Restaurant Brands boss Russel Creedy has hit out at the criticism fast- food operators sometimes receive when establishing restaurants in low socio-economic areas.
The company opened its eighth Carl's Jr store in Otahuhu this week.
Restaurant Brands - which also operates KFC, Starbucks and Pizza Hut in New Zealand - opened its first Carl's Jr store in Mangere a year ago before establishing additional sites in central Auckland, Palmerston North, Hamilton, Rotorua, Hastings and Auckland Airport.
Forsgren NZ, a separate franchisee part-owned by former All Black Michael Jones, has the rights to open eight Carl's Jr stores in Auckland and already operates six outlets in the city, including those in Glen Innes, Takanini, Henderson and Avondale.
Mangere Budgeting Services chief executive Darryl Evans questioned Restaurant Brands' decision to establish a Carl's Jr store in Mangere when it opened last November, saying the area had high rates of diabetes and needed another takeaway outlet "like a hole in the head".
Derek Battersby, a member of the Whau Local Board in West Auckland, opposed Forsgren NZ's plans to build the Avondale store last year. He said the chain targeted low socio-economic areas and a "fat tax" to discourage consumption of fast food should be introduced.
After hearing of the Otahuhu store opening yesterday, Battersby stood by his claims.
"They are quite clearly targeting these areas."
Creedy said where the company established stores was dictated by the availability of real estate and people who suggested otherwise should "get over themselves".
"If we found a suitable site in the middle of Newmarket we'd open it tomorrow - it's got nothing to do with demographics," he said.
"It's a really bad comment from people who want to hit at anything that's not a lettuce or a carrot."
Restaurant Brands plans to open 65 Carl's Jr stores, which would take another seven years if the company keeps up the same rate of new store openings as it did during its first 12 months of operating the brand.
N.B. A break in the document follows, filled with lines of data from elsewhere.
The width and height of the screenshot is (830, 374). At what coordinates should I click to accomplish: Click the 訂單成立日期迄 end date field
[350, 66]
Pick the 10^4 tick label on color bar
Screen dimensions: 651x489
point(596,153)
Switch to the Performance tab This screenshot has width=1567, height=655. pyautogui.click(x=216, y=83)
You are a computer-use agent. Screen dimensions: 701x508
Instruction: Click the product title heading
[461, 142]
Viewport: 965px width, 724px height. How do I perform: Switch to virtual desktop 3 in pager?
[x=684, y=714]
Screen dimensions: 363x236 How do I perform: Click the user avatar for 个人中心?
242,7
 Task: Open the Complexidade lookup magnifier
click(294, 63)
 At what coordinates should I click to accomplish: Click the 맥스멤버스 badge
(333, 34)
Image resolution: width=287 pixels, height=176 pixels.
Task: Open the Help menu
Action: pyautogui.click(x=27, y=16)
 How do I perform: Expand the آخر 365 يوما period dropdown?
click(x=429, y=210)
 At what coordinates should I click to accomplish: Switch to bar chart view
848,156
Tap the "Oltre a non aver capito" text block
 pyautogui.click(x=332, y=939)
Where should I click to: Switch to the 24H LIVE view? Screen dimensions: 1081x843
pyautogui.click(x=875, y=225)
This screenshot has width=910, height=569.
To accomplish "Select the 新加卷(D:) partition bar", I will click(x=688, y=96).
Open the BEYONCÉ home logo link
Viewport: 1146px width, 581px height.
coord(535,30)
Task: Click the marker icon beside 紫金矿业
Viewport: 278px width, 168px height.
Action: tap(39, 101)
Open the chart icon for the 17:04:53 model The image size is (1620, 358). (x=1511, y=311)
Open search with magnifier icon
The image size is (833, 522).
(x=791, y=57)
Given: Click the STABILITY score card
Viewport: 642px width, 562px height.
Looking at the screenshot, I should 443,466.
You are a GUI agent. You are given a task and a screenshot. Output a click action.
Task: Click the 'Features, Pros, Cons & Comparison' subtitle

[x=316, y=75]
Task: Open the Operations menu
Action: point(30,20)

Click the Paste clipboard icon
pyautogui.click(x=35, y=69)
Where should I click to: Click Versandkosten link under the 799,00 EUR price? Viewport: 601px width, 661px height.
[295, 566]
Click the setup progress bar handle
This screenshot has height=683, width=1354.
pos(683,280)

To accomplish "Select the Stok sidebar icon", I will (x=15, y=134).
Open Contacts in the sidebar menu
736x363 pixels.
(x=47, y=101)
Creedy said that other than a few teething problems around manufacturing burger patties without binding agents - Restaurant Brands had no prior experience with beef - the company's first year of operating Carl's Jr had gone to plan.
The company's Hamilton Carl's Jr restaurant delivered sales of more than $173,000 in the opening week, which it said was the second best performance for a store opening in the chain's global network of more than 1300 outlets.
"We're seeing a lot of pent-up demand for Carl's Jr," said Creedy, adding that the performance of stores during the first year had proven there was room for another burger chain in the New Zealand market.
He said other local fast-food operators would be worried about the chain's rise.
"All the feedback tells me they are," Creedy said. "Maybe some of them should downsize or close shop and give it to the real operator."
He said the next Carl's Jr store to be opened by Restaurant Brands would be located in Albany and the company was on the lookout for additional sites on the North Shore and Central Auckland.
It will open the South Island's first Carl's Jr store around the middle of next year in Hornby, Christchurch, Creedy said.
Restaurant Brands reported sales of $6.6 million for its Carl's Jr stores in the half-year to the end of September, with an earnings before interest, tax and depreciation loss of $200,000, which it said reflected the impact of opening costs such as staff training.
Creedy said the firm's Carl's Jr outlets were already profitable at an individual store level.
Restaurant Brands shares closed up 4c yesterday at $2.90.